Cameroun-Opinion : Me Akere Muna : « Non! je ne roule pas pour le régime…Je n’ai même jamais été convié aux cocktails au palais ».

Akere Muna

Maître Akere Muna, candidat à la présidentielle, qui devrait se tenir entre le 14 septembre et le 14 octobre 2018, inaugure peut-être, une nouvelle ère dans la communication politique au Cameroun : Celle des échanges réguliers avec la presse, dans un pays où, l’opacité est le mot-clé, en matière de gouvernance.

C’est dans ce sillage, que s’est tenu au QG du mouvement « NOW », à Elig Edzoa, premier arrondissement de Yaoundé, quartier célèbre pour la délinquance juvénile qui y règne, la rencontre entre l’ancien bâtonnier et les médias.

L’hôte principal, Akere Muna, assis au centre de son équipe de campagne, équitablement constituée d’hommes et de femmes jeunes, aura eu la tâche d’éclairer les journalistes autour de nombreux sujets d’actualité qui concernent la structure qui l’accompagne, le mouvement « NOW », la Plateforme pour la Nouvelle République, qui devrait porter sa candidature, et les affaires dont la plus médiatique, est celle qui l’oppose à sa sœur, l’ancienne ministre des Arts et de la Culture, Ama Tutu Muna.

 Les questions sur ses relations avec le régime Biya n’ont pas été évitées. La presse reproche à Akere Muna, de ne pas pointer directement un doigt accusateur sur Biya, comme principal responsable de la situation actuelle du pays.

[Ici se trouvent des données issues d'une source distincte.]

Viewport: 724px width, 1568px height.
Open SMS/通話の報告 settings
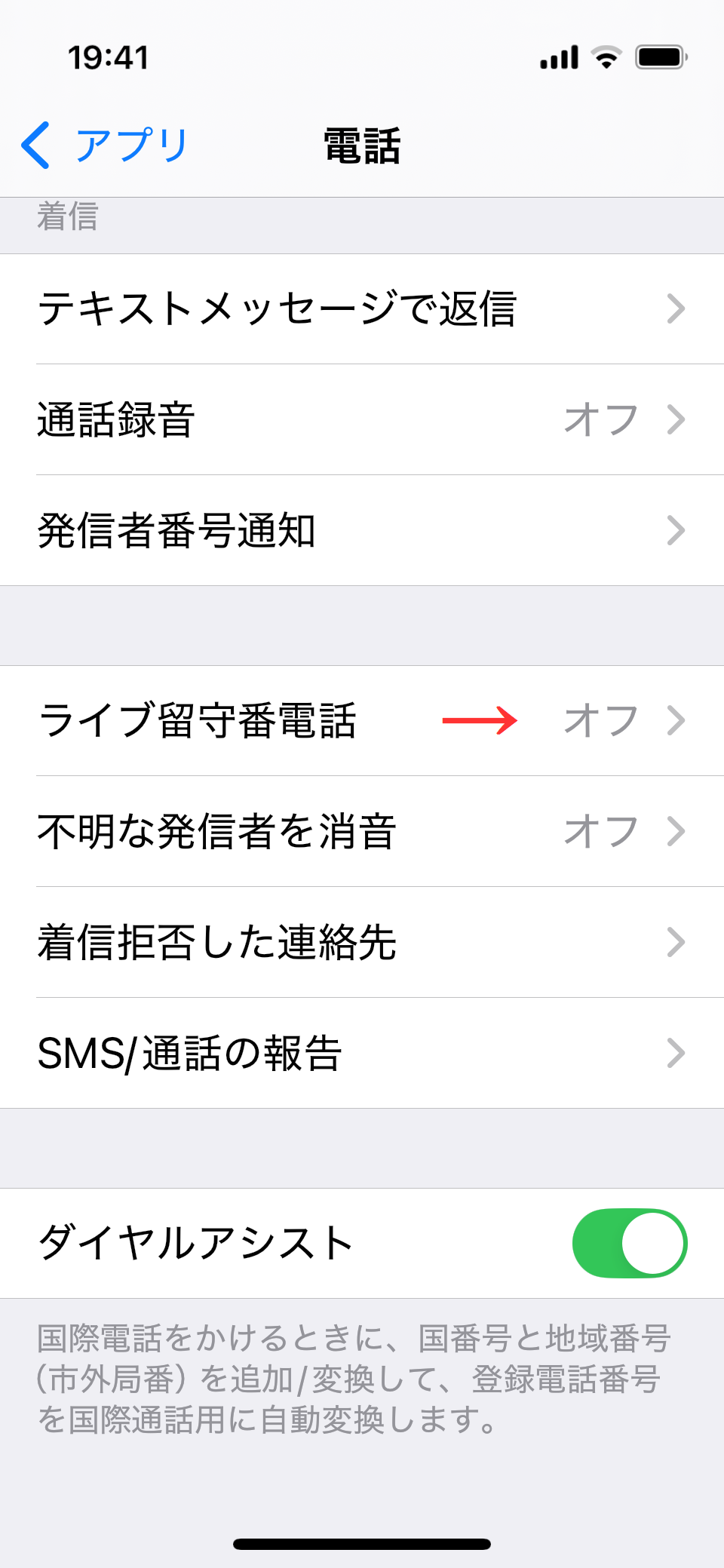(x=362, y=1054)
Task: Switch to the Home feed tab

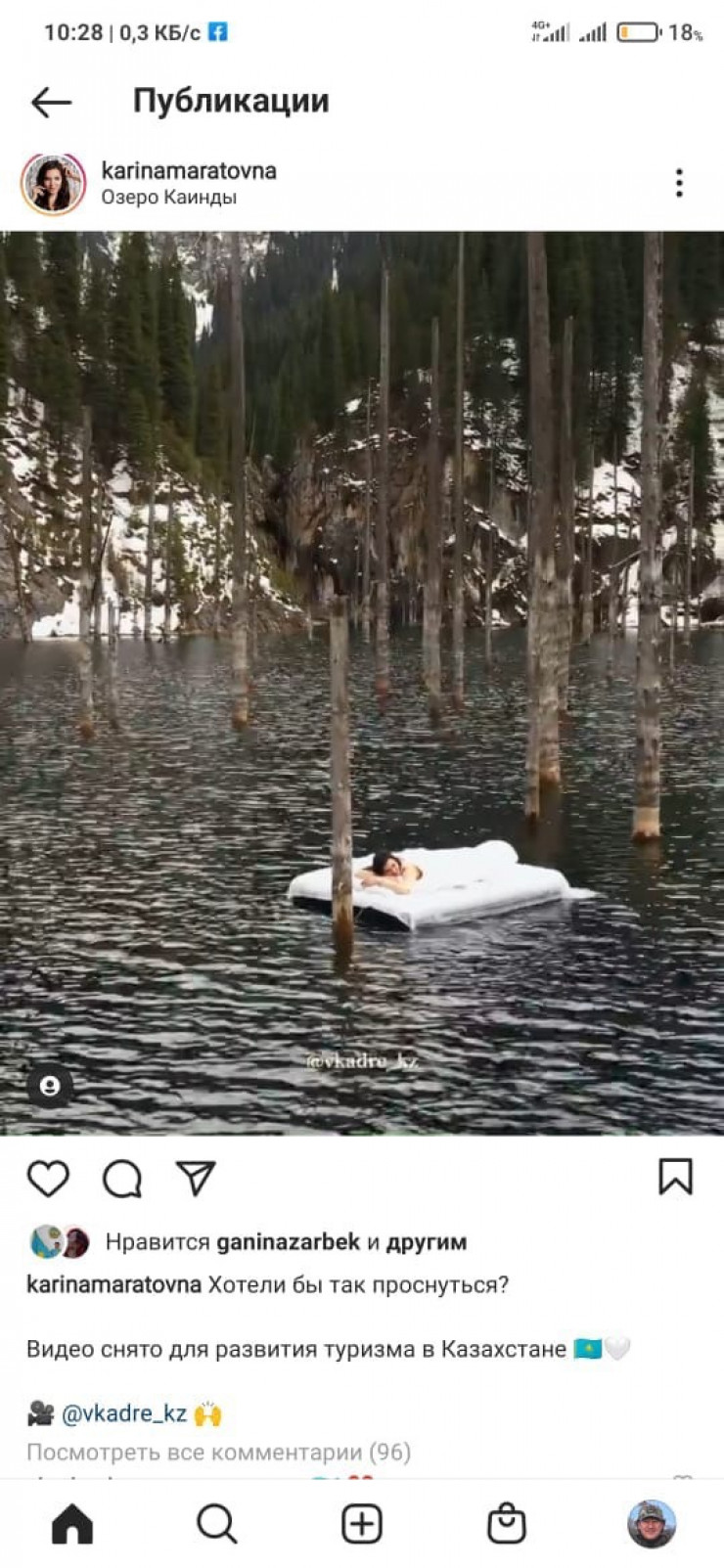Action: [x=72, y=1524]
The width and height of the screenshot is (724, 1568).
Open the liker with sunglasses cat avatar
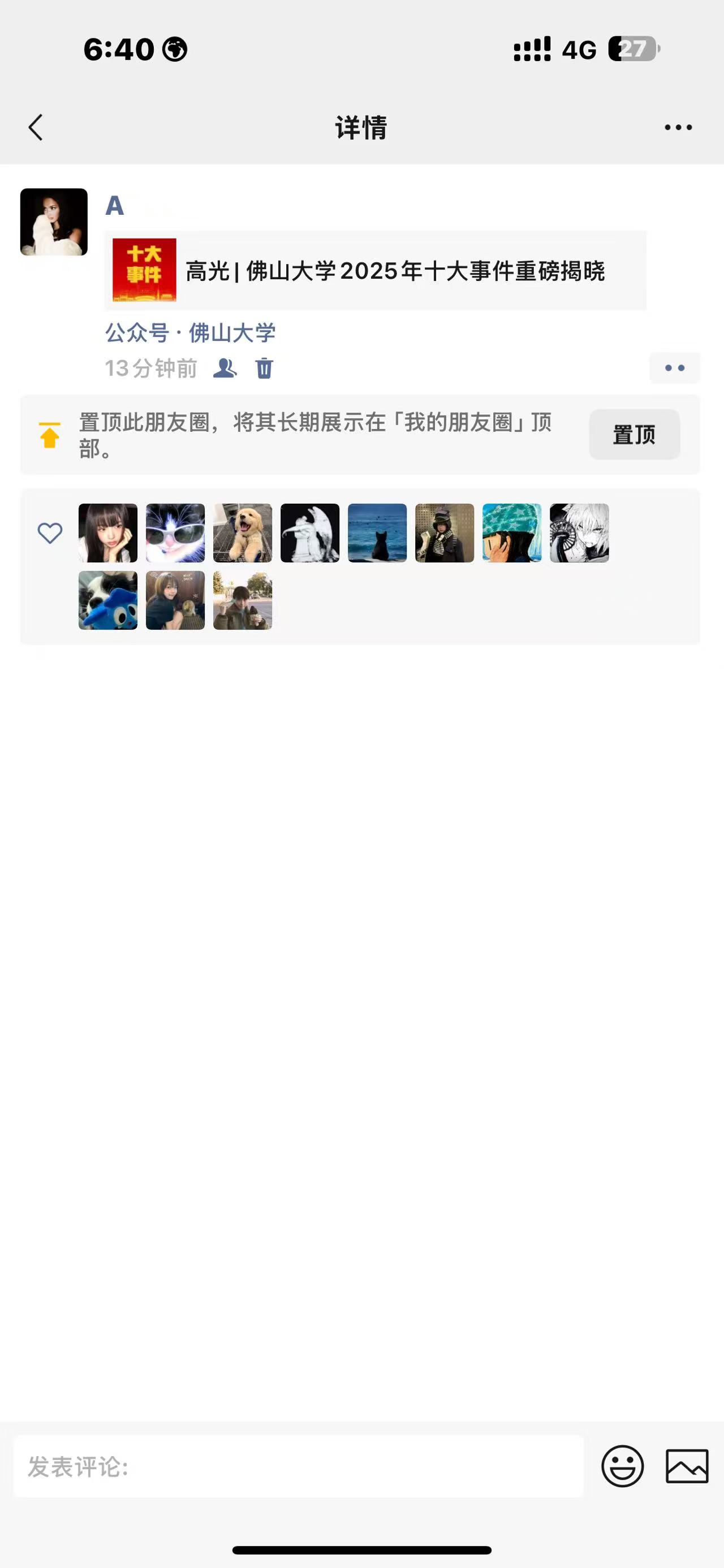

« Non, je ne roule pas pour le régime. Je pense que nous sommes tous responsables de l’état actuel du Cameroun, chacun, à son niveau. J’invite les camerounais à un sursaut patriotique », a réagi le candidat que l’opinion soupçonne de rouler pour le régime de Yaoundé, au regard de la proximité de sa famille, dont le géniteur, -Salomon Tadeng Muna-, aura été pendant plusieurs années, président de l’Assemblée nationale du Cameroun.

« Je n’ai même jamais été convié à une quelconque cérémonie officielle, ni au défilé du 20 mai, ni aux cocktails au palais, où l’on retrouve les personnalités les plus en vue de la République. Même quand l’Union africaine tient ses rencontres à Yaoundé, je n’ai jamais été invité », poursuivra-t-il.

Au sujet du conflit qui l’oppose à sa sœur, en lien avec le partage de l’héritage familial, Akere Muna considère qu’il s’agit d’un «Non-évènement » dont il faudra malheureusement « faire avec ». Sur ce sujet, il sait qu’il sera régulièrement interpellé par ses concurrents. « Je suis conscient qu’on va souvent m’attaquer dessus. Mais je vais faire avec. Nous sommes dans une grande famille, demandez-vous pourquoi, elle est la seule à se plaindre ? » Lancera-t-il.

Akere Muna, promet d’axer toute sa campagne sur la transparence. «Vous saurez tout sur moi, dès que ma campagne sera lancée : Mon bilan de santé, ma déclaration des biens, rien ne vous sera caché », a conclu celui qui dit avoir démissionné de Transparency international.